If you use the shell method bear in mind it is worth turning on the journal and soft updates using `tunefs`


----------



## wblock@ (Jan 21, 2015)

tilokanigk said:


> I tried to create a slice from the partition I made with gparted.



`gparted` does not exist on FreeBSD.  Also, "create a slice from the partition" is weird.  It is not clear what you are attempting to do.


----------



## tilokanigk (Jan 22, 2015)

Ok, I'm stuck at the boot install.


----------



## nslay (Mar 23, 2015)

For the first time in 5 years, I installed FreeBSD over the weekend and encountered this.

It's caused when you create a non-swap partition and don't specify a mount point. This baffled even me, an experienced FreeBSD user, for about 5-10 minutes. I didn't even notice the Mountpoint field.
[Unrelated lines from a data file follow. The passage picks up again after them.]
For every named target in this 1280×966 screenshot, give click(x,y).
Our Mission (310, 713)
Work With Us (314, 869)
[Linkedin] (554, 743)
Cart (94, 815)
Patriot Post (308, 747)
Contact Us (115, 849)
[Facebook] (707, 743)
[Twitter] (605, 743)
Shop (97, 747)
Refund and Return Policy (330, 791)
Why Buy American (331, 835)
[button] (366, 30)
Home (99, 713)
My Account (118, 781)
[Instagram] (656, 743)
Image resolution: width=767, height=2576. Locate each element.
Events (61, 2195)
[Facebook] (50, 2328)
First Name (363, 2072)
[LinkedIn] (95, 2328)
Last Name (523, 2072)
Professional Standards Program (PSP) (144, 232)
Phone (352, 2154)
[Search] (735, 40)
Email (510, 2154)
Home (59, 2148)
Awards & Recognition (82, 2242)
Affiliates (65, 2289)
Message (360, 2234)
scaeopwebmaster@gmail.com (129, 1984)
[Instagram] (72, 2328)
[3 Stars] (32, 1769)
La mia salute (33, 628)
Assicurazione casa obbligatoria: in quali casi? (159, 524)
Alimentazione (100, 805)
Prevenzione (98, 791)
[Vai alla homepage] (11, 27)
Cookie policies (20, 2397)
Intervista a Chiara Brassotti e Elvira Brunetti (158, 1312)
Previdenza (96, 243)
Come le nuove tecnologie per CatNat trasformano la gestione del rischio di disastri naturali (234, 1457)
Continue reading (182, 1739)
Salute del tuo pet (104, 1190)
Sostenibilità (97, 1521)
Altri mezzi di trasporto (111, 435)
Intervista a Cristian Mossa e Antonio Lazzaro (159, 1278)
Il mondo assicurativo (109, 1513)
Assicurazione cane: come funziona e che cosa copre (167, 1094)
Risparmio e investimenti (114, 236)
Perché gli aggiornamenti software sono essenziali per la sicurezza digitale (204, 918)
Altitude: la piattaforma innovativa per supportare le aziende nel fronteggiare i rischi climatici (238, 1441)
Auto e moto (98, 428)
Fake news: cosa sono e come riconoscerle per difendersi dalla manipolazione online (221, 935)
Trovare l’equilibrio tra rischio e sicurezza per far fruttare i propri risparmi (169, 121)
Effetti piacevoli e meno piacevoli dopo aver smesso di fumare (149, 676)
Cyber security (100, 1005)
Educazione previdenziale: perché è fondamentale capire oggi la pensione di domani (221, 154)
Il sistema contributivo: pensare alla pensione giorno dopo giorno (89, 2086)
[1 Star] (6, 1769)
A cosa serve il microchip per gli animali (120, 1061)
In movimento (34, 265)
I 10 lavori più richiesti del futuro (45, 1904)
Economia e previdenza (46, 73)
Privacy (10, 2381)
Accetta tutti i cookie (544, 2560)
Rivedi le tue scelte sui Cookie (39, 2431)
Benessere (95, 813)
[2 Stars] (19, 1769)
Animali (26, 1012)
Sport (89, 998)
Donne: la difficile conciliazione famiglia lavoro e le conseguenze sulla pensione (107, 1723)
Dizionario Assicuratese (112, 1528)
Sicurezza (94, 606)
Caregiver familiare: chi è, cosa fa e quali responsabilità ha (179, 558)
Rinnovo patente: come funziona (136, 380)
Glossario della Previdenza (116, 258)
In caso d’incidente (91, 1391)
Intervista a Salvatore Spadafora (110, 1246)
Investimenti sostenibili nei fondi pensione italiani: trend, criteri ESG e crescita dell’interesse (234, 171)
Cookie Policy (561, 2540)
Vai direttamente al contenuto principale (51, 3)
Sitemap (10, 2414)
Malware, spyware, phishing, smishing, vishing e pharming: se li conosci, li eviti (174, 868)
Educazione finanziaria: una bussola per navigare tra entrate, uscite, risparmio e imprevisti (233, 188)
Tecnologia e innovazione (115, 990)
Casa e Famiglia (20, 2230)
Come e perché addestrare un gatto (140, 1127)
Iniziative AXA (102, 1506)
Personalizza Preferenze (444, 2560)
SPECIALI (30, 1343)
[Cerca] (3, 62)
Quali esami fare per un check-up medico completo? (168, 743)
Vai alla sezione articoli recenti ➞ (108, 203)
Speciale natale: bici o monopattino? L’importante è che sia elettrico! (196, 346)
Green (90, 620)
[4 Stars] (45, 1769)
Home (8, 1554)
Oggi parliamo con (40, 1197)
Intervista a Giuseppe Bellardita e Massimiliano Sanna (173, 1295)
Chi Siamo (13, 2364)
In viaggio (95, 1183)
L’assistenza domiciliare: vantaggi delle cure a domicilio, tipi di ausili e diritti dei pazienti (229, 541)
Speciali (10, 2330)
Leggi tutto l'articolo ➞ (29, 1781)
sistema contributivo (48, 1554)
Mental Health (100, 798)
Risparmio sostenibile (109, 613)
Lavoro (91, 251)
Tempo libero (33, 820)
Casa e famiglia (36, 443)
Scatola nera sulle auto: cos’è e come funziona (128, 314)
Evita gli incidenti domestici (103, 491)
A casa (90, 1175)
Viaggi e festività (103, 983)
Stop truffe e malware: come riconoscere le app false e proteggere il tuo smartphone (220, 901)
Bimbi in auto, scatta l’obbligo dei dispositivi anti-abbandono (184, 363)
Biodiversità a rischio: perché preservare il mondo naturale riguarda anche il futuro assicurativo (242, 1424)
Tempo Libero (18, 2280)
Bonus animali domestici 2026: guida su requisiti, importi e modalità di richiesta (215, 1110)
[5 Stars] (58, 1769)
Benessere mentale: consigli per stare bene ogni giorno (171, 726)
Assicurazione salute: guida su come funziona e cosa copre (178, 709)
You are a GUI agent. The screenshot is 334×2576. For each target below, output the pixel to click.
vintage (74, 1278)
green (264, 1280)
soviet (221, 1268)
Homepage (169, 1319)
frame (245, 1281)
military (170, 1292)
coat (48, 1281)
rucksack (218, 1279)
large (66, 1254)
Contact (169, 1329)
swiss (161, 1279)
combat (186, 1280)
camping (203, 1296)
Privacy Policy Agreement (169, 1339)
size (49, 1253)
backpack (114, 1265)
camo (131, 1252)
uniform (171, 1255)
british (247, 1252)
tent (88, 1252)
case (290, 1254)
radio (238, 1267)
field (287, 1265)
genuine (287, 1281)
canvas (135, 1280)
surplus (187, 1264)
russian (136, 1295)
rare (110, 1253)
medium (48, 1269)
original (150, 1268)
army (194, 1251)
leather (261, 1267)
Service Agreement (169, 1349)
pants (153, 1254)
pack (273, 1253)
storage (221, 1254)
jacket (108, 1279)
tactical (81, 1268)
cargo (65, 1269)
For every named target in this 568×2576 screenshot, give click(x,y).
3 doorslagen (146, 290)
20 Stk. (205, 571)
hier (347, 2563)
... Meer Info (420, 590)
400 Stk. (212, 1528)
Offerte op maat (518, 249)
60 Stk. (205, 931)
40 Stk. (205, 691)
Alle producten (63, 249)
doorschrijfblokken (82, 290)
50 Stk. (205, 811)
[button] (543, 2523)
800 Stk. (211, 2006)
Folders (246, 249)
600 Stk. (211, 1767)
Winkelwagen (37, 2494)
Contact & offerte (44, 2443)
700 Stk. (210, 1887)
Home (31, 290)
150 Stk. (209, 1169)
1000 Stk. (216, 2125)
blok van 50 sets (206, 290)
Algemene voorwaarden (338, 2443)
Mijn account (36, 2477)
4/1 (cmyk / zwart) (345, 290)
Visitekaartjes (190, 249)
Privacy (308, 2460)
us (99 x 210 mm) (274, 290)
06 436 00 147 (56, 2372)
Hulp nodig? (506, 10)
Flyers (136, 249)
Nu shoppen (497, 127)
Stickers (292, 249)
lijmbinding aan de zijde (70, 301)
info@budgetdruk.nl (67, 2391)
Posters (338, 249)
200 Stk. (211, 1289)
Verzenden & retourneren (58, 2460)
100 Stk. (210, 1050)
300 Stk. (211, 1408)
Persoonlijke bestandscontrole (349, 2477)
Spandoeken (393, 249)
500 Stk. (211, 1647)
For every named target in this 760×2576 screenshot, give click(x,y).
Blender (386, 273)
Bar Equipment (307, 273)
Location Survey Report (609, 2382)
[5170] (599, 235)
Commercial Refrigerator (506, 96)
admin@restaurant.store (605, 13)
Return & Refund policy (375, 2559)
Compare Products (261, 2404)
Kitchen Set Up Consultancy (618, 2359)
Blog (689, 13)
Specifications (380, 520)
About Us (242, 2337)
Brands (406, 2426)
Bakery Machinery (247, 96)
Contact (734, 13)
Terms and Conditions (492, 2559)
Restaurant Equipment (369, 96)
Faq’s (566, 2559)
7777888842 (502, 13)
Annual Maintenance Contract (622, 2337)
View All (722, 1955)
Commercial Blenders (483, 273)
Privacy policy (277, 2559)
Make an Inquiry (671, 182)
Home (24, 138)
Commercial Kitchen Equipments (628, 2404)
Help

Maybe the installer should immediately complain that you're trying to create a non-swap partition that lacks a mount point before "Commit"? Would make it easier to interpret the error.

Here's a picture I found Google image:
http://blather.michaelwlucas.com/wp-content/uploads/2011/04/xfer5.png

Notice the Mountpoint field. New users from Windows don't know what mount points are since they're used to drive letters. Since this poster is trying to install FreeBSD alongside Windows, he cannot have the installer automatically partition the disk.

Original poster, you should use the Tab key to navigate to the "Mountpoint" field and pick a folder. For example, the root partition should be: /


----------



## taropalo (Aug 20, 2015)

I am trying to install RELEASE 10.2 to KVM env using installerconfig. I try to install as zfs (zfsboot) and it ends up telling me "no root partition was found." From the logs I see that it creates something.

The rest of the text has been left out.